L’IACE pointe le manque de dispositifs institutionnels solides, de commissions de surendettement et de cadre juridique protecteur. Cela fait que nous nous retrouvons confrontés à une crise structurelle, due entre autres au manque d’enquêtes typologiques. De surcroît, face aux réticences des banques d’accorder des crédits encadrés, les ménages s’engouffrent dans les sentiers tentaculaires de l’informel, en l’absence de couverture sociale universelle et dans la fragmentation des réponses institutionnelles. Cela fait que le problème se meut en crise sociale.

Après les alertes lancées en 2019 et la note inhérente à l’état des lieux en 2024, l’IACE propose maintenant des solutions pour une sortie de crise.

Il en dégage trois.

D’abord, la régulation ex ante, à savoir la prévention des dérives à travers un encadrement des ratios dette/ revenu et la transparence contractuelle.

Ensuite, la transparence, via la médiation et l’accompagnement budgétaire.
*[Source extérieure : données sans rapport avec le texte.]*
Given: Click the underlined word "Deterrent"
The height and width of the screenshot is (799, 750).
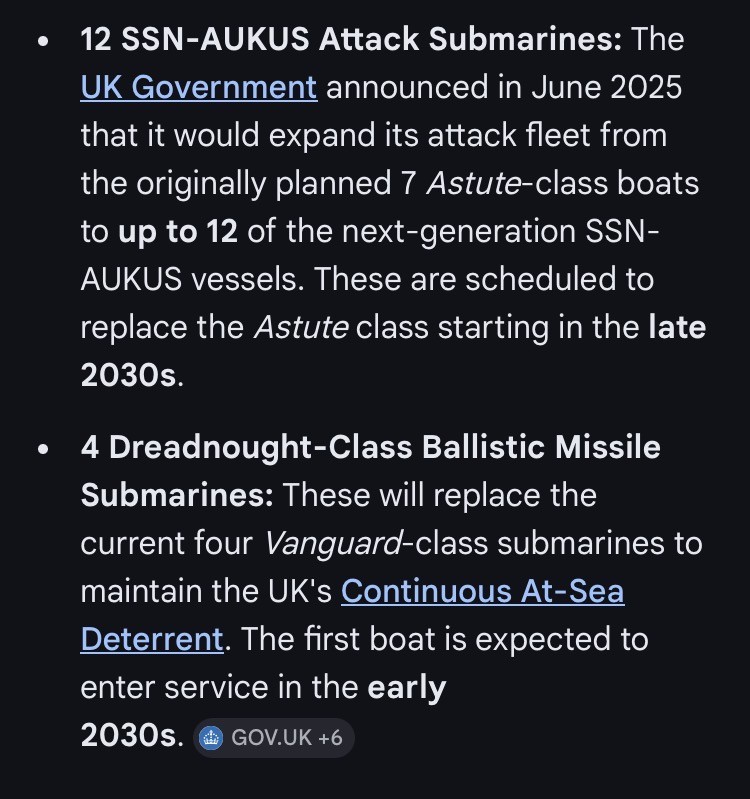Looking at the screenshot, I should (x=151, y=639).
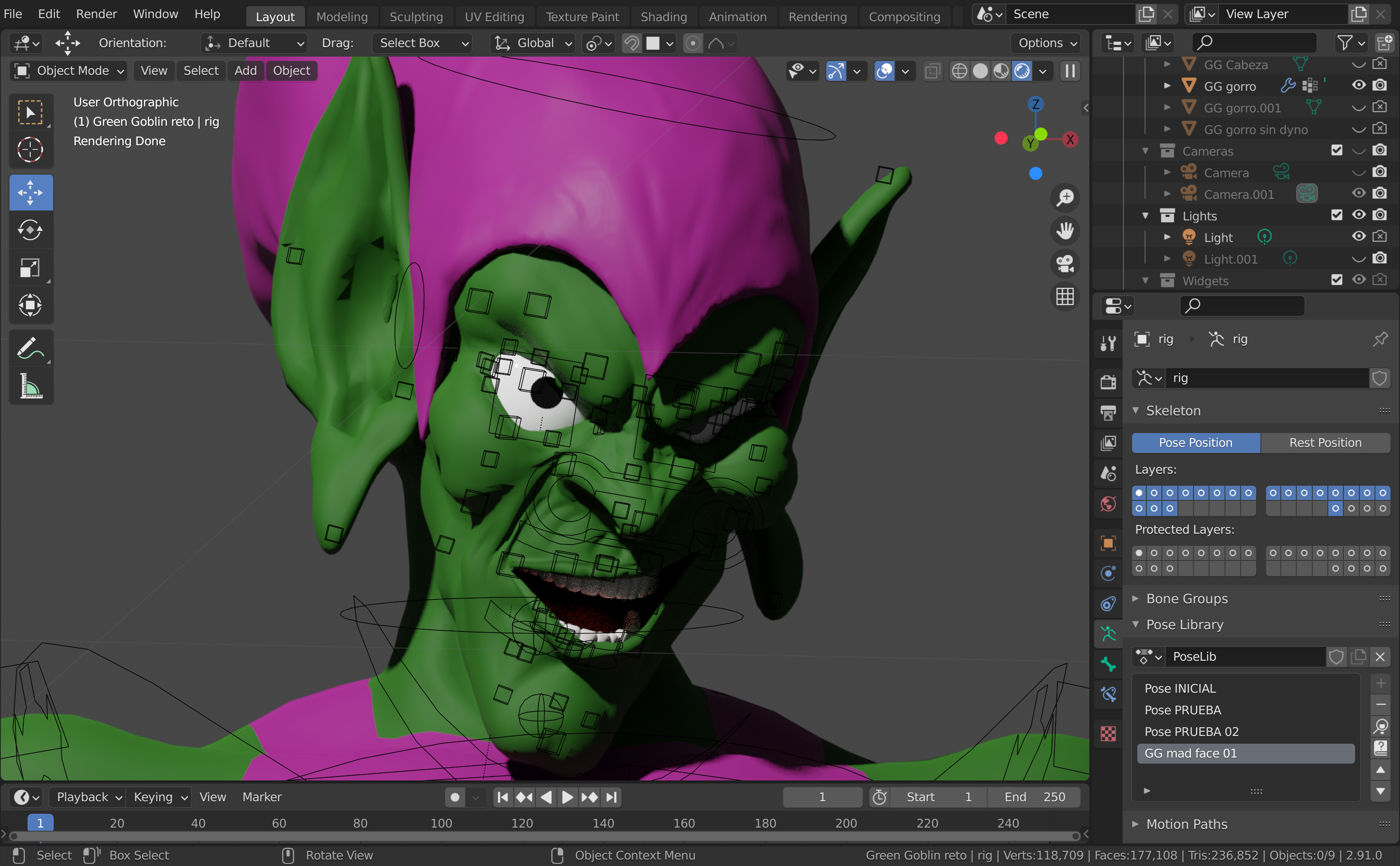Select the Scale tool
Viewport: 1400px width, 866px height.
[x=30, y=268]
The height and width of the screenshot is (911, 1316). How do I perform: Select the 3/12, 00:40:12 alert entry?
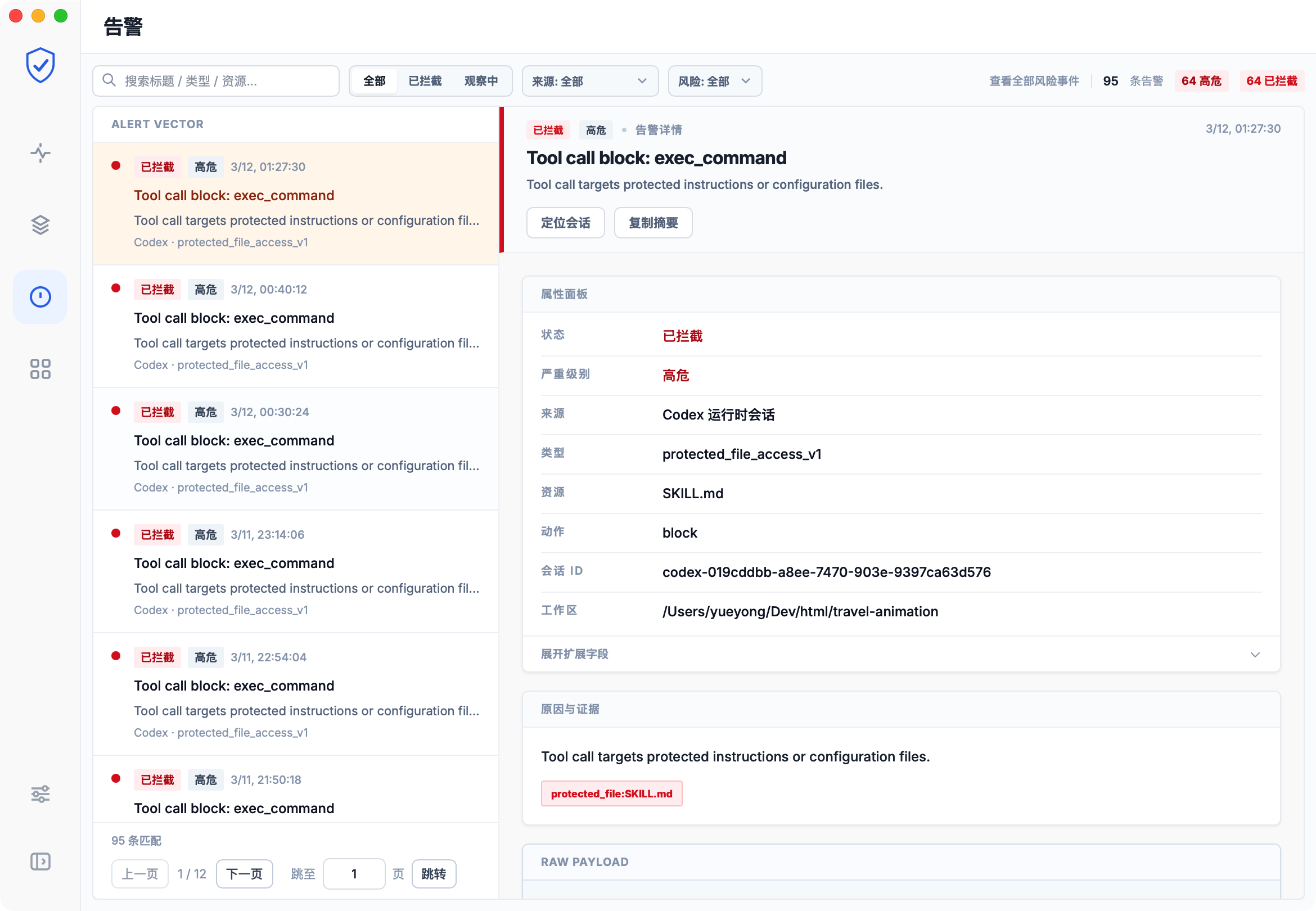point(296,327)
Enfin, la réhabilitation, soit une sortie de crise moyennant un effacement ciblé et la réintégration financière. Cela suppose aussi une triple légitimité : juridique (à travers le projet de loi 113/2020) ; empirique (cartographie des vulnérabilités au Centre-ouest e Nord-ouest) ; internationale aussi pour s’inspirer d’un modèle qui corresponde au contexte tunisien.

La note de l’IACE est sans doute intéressante. Sauf que la situation de 2024 et l’état des lieux y afférent, ne correspondent pas aux réalités de 2026.

D’abord, pas de mention sur la rétention des crédits encadrés, ni de chiffres sur les lignes de fractures qui font que les ménages basculent dans la course schizophrène à l’endettement asphyxiant dans les sphères insondables de l’informel.

Ensuite, pas d’analyse de ces crédits encadrés et dont la dernière note de la Banque centrale de Tunisie suspend une clé de Damoclès sur la tête des banques dans le sens du renchérissement exagéré des garanties et des règles prudentielles.

Enfin, l’analyse de l’IACE et les solutions proposées pour une sortie de crise ont tout l’air d’être conjoncturelles et sans focus sur la potentielle menace de déclassement de la classe moyenne.

Ce déclassement potentiel du socle du contrat social pourrait être accéléré par l’érosion du pouvoir d’achat, la hausse des coûts de services, les pénuries et la pression fiscale. C’est en cela, la précarité des ménages et le surendettement n’en est qu’une composante.

(Notre article paru le 16 mars 2O26 : « Fragilisée et sous pression : La classe moyenne tire le diable par la queue)

Sans doute, serait-il judicieux de mettre en perspective cette problématique : surendettement des ménages / consolidation de la classe moyenne par rapport au plan de développement 2025/2030. En d’autres mots, ni conjoncturel, ni à long terme. Parce que tout ce qui est conjoncturel reste juste ponctuel, surtout avec la crise économique mondiale, et qui ne dépend pas de nous. Pour ce qui est du plan de développement quinquennal (pratique adoptée depuis l’indépendance), c’est justement pour tracer une feuille de route délimitée dans le temps et dans l’espace et aussi pour paraphraser Keynes : « A long terme, nous serons tous morts » dit-il en effet.